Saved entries

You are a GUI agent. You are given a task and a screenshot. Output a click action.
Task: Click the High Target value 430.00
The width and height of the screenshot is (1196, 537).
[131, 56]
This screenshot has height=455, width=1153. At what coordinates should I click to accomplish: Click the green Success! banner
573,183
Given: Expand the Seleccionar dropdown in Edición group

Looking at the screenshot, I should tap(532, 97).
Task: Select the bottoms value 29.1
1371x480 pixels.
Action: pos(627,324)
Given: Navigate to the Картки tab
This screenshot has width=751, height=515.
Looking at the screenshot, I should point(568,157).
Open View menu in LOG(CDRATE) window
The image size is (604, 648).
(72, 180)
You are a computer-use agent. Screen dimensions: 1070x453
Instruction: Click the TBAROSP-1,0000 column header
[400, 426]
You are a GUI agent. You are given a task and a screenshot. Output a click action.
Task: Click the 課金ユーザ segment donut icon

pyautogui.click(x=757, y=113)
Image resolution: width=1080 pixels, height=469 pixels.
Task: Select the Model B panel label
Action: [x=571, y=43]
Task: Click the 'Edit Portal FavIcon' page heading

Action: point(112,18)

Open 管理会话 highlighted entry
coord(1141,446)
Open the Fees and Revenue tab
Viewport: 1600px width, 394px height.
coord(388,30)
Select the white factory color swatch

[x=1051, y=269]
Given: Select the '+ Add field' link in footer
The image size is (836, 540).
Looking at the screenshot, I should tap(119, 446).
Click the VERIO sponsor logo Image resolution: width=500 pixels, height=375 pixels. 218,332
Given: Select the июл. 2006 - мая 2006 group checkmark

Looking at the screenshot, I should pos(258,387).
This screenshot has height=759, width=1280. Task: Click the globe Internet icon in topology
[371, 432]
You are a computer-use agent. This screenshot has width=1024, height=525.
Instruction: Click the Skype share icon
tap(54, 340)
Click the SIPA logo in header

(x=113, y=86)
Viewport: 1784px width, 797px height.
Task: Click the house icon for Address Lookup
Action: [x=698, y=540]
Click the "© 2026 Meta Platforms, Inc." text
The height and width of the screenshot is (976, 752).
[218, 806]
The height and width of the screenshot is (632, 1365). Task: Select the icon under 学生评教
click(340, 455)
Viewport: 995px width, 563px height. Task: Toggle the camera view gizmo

GOAL OF THE EXERCISE – For each line in the data above that contains the string "agent", extract the line.

REPLY TO THE TASK –
You are a GUI agent. You are given a task and a screenshot. Output a click action.
You are a computer-use agent. Screen dimensions: 1070x453
You are a GUI agent. You are given a task and a screenshot. Output a click action.
You are a computer-use agent. This screenshot has width=1024, height=525.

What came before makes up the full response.